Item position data
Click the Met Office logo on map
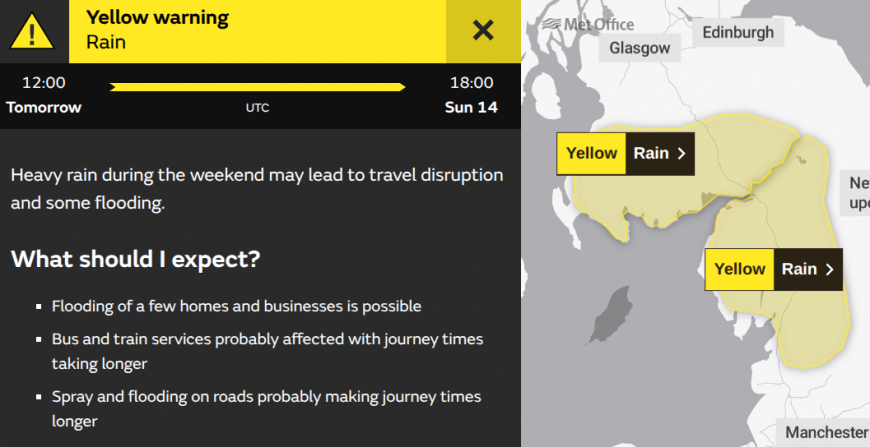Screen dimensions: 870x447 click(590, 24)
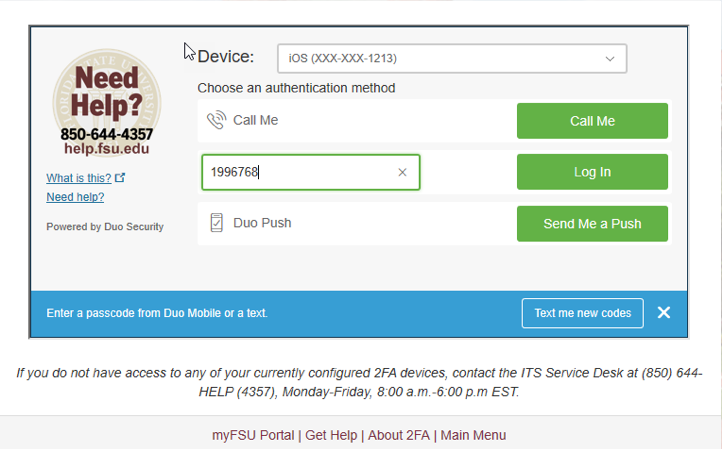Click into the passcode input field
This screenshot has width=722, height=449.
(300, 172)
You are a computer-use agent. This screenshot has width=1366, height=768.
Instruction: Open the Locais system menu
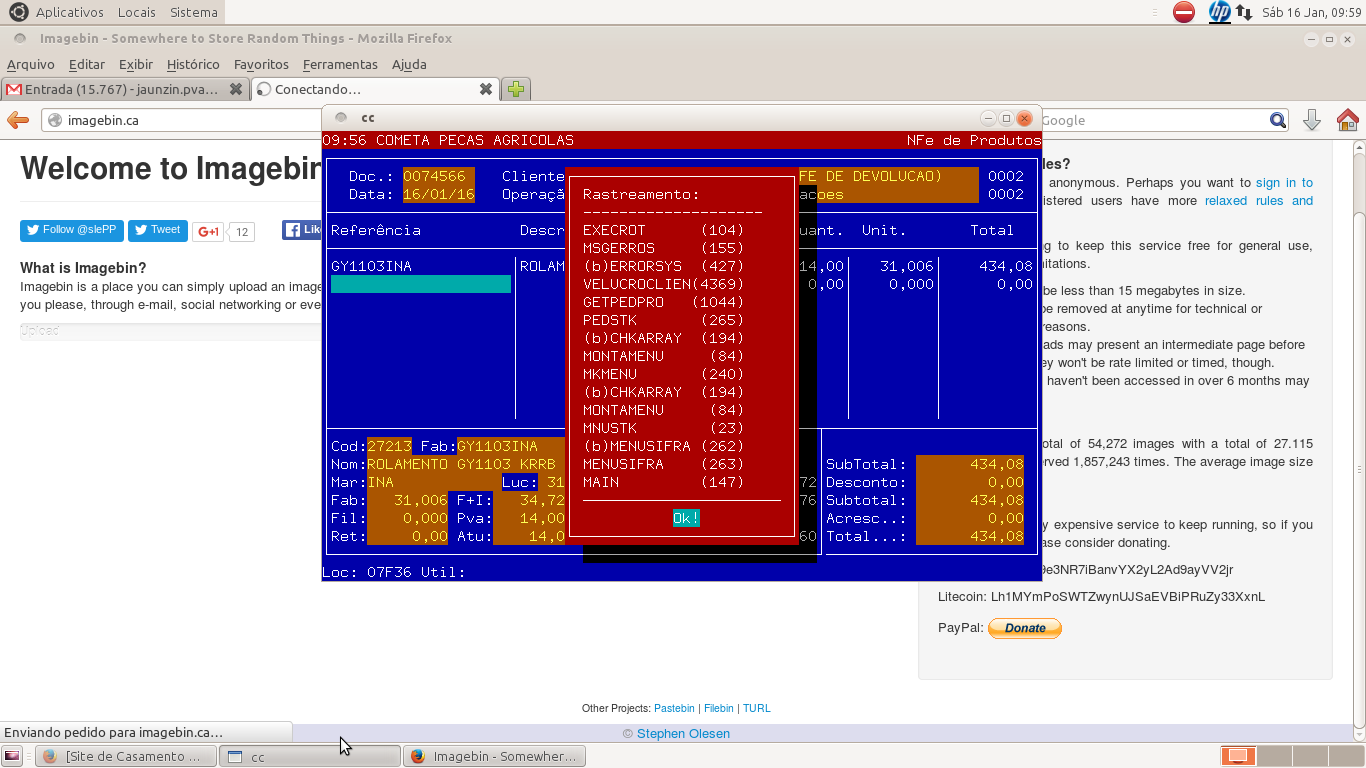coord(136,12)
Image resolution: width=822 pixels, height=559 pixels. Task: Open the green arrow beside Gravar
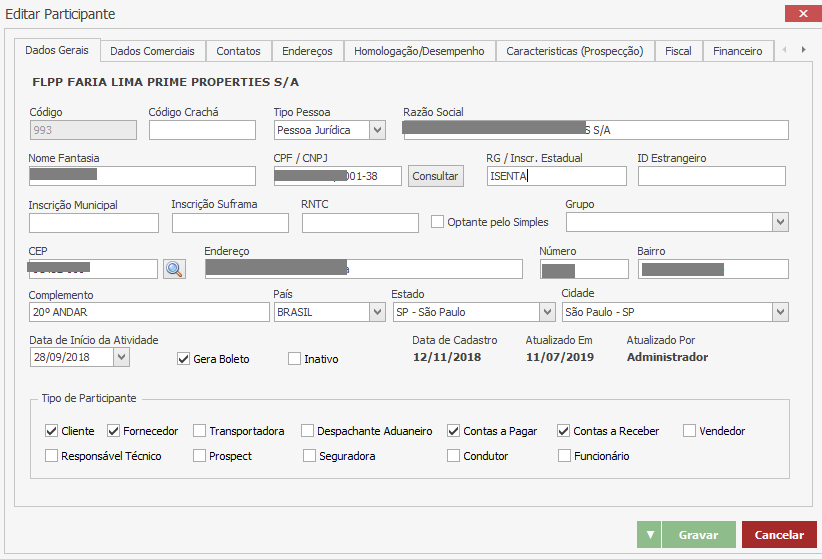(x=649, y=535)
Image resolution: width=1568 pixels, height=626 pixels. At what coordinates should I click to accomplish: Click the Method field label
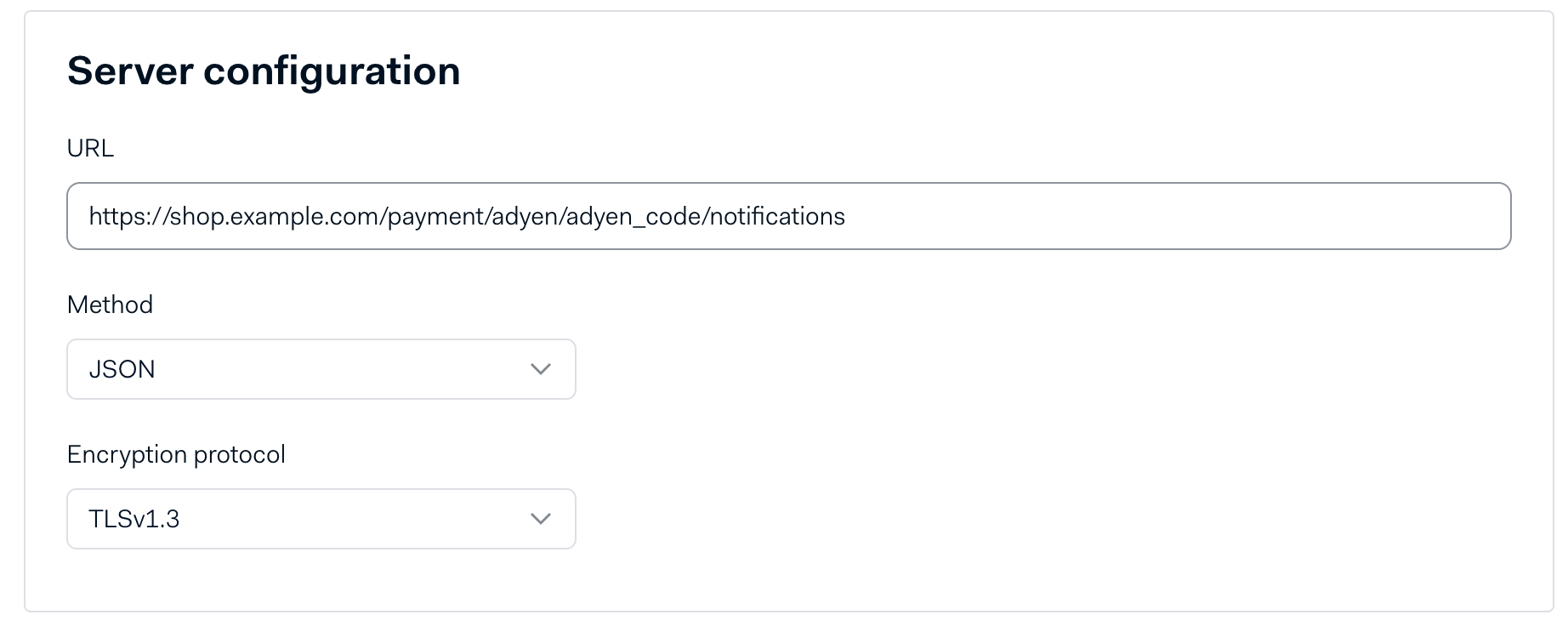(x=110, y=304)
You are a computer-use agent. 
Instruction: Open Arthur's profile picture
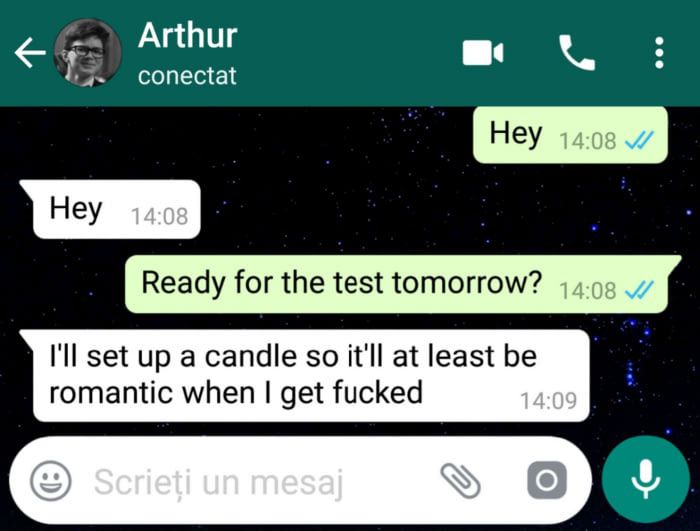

* [Your instructions]:
Rewrite the data from the line containing "Image resolution: width=1568" through the end of the data, putting "avatar" in place of "profile picture" and keeping everything else the same. Omit the pictures from your answer.

* [Final result]:
Image resolution: width=1568 pixels, height=626 pixels. At what coordinates should I click to accomplish: Click the Method field label
(x=110, y=304)
You are a computer-use agent. 
Instruction: Open Arthur's avatar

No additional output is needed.